The different abundance of GPI-binding B cells in the bone marrow versus spleen of H121/+L121/+ mice, as well as the editing events at the L chain loci, suggested that GPI-binding cells were under negative pressure in the secondary lymphoid organs. To determine when this negative selection took place, we examined H121/+L121/h mice of different ages (Fig. 3). Over time, population “G” decreased, whereas “E” increased, and “D” increased only slightly (Fig. 3A). This change was most dramatic when gated on total B220+ cells (Fig. 3B), due to a progressive increase in IgMa-negative cells in the spleen (Fig. 3C). In contrast, the distribution among immature B cells in the bone marrow remained about the same through this age window, most cells keeping a high GPI-binding ability (Fig. 3D). These results suggest that the edited populations accumulated preferentially in the peripheral organs of H121/+L121/h mice, outcompeting the cells with high affinity for GPI. However, one cannot tell whether the actual editing occurred in the bone marrow or in the peripheral organs. No age-dependent changes in numbers of the low-affinity B cells of H121/+L+/+ mice were observed (data not shown).

Fig. 3.

Fig. 3.

Age-dependent shift in anti-GPI populations of H121/+L121/h mice. L chain allelic inclusion in relation to GPI-binding capacity in B220+ IgMa+ splenocytes (A) and immature B cells in bone marrow expressing the knock-in H chain (gated as IgMa+B220+AA4.1+) (D). (B) The proportion of populations “G,” “D,” and “E” among total B220+ splenocytes. Each diamond represents an individual mouse. (C) H chain usage in total B220+ splenocytes.

High-Affinity GPI-Binding B Cells Arrested in Maturation in the Peripheral Lymphoid Organs.

Since the time-period during which the changes of different populations were greatest corresponded to that when B cells undergo full maturation in normal mice (16), the maturation state of the three B cell populations in spleens of H121/+L121/h mice was evaluated by immunophenotyping with a panel of differentiation and activation markers. For comparison, the homogenous GPI-binding B cells of H121/+L121/+Rag−/− mice and the low-affinity GPI-binding cells in the H121/+L+/+ mice were also analyzed (Fig. 4). The cells of population “G” had a profile characteristic of immature B cells: little IgD but a high level of IgM, albeit subtly lower than on immature B cells from the wild-type H+/+L+/+ mice. The same down-regulation was true for Igκ staining (Fig. 1A). They displayed little or no CD21 or CD62L (data not shown), showed high levels of heat shock antigen (HSA) and were AA4.1+ (Fig. 4B), all characteristic of immature B cells of the T1 subpopulation as defined in ref. 17, or of the T1/T2 subpopulation defined in ref. 18. CD21/CD23 plots also distinguished population “G” cells from conventional follicular and marginal zone B cells (typically CD21loCD23+ and CD21hiCD23, respectively) confirming that they are immature cells. This immature profile was also characteristic of the homogenous GPI-binding cells in H121/+L121/+Rag−/− mice (Fig. 4C). “G” cells also had slightly lower expression of MHC class II molecules and CD19, but normal levels of CD44, CD25, CD69, CD80, and CD86 (data not shown). In contrast, populations “D” and “E” had very different phenotypes, comparable in all respects with that of mature B cells in wild-type mice (Fig. 4 A and B). Therefore, the expression of an endogenous L chain somehow attenuated the impact of the autoreactive BCR and rescued anti-GPI B cells from their maturation arrest, as did the complete elimination of the autoreactive receptor. “D” cells were found both in the marginal zones and follicles by CD21/CD23 staining (Fig. 4B). In the 3H9 system, κ/λ dual-expresssors preferentially localized to the marginal zones (19). This difference might be due to the nature of the antigen involved.

Collected material:
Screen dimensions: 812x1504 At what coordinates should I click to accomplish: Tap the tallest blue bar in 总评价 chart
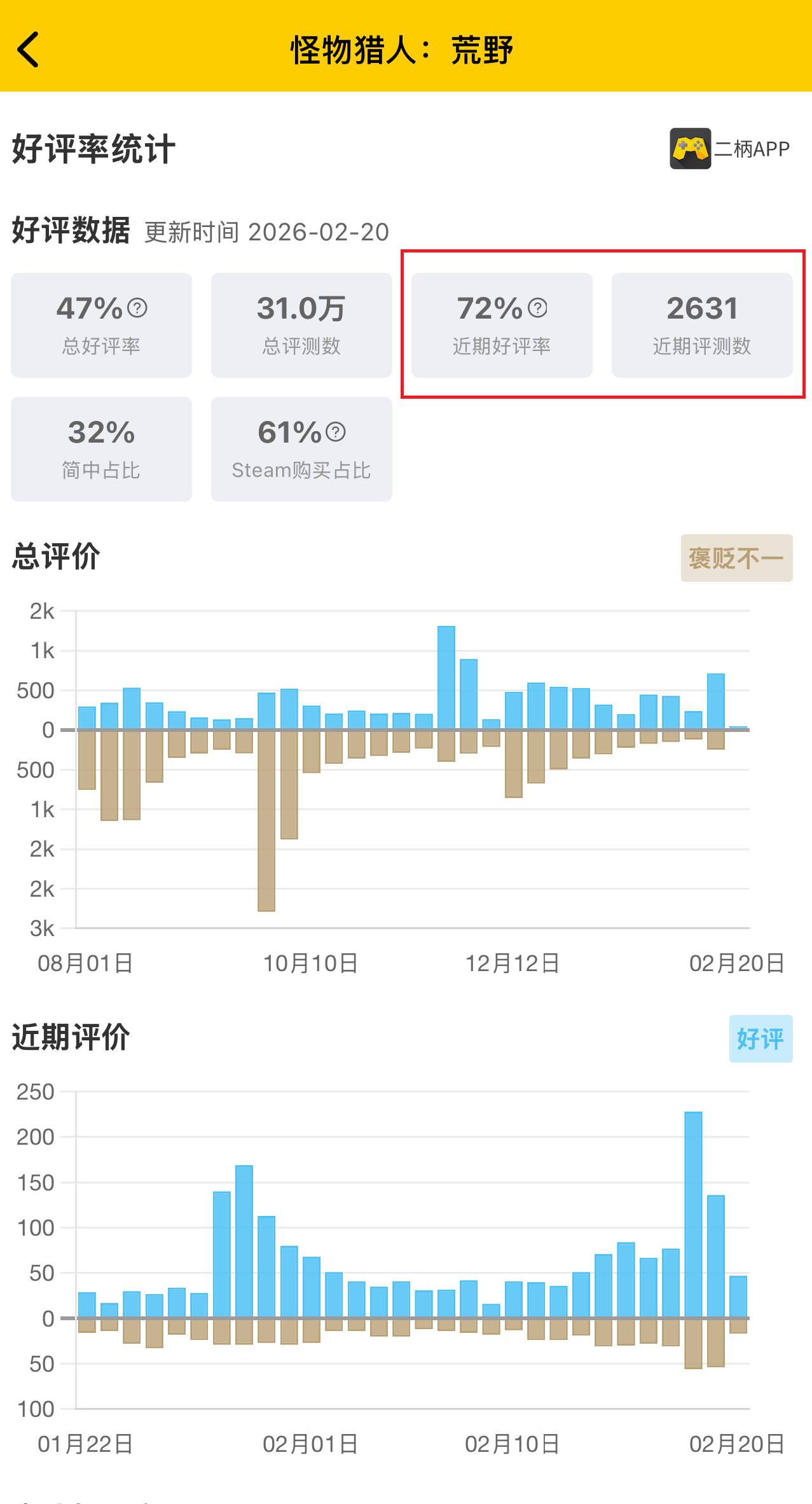(446, 677)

What to do:
a) Reproduce the passage on anti-GPI B cells, starting with "Age-dependent shift in" and going on through "in total B220+ splenocytes.".
b) Summarize the passage on anti-GPI B cells in two sentences.
c) According to the passage on anti-GPI B cells, where were "D" cells found by CD21/CD23 staining?

List of answers:
a)
Age-dependent shift in anti-GPI populations of H121/+L121/h mice. L chain allelic inclusion in relation to GPI-binding capacity in B220+ IgMa+ splenocytes (A) and immature B cells in bone marrow expressing the knock-in H chain (gated as IgMa+B220+AA4.1+) (D). (B) The proportion of populations “G,” “D,” and “E” among total B220+ splenocytes. Each diamond represents an individual mouse. (C) H chain usage in total B220+ splenocytes.

b) As H121/+L121/h mice aged, population "G" decreased and "E" increased in the spleen, while the distribution among immature B cells in the bone marrow stayed about the same, suggesting that edited populations accumulated preferentially in the peripheral organs. Population "G" cells had a profile characteristic of immature B cells, whereas populations "D" and "E" had phenotypes comparable to mature B cells in wild-type mice, indicating that expression of an endogenous L chain rescued anti-GPI B cells from their maturation arrest.

c) Both in the marginal zones and in the follicles.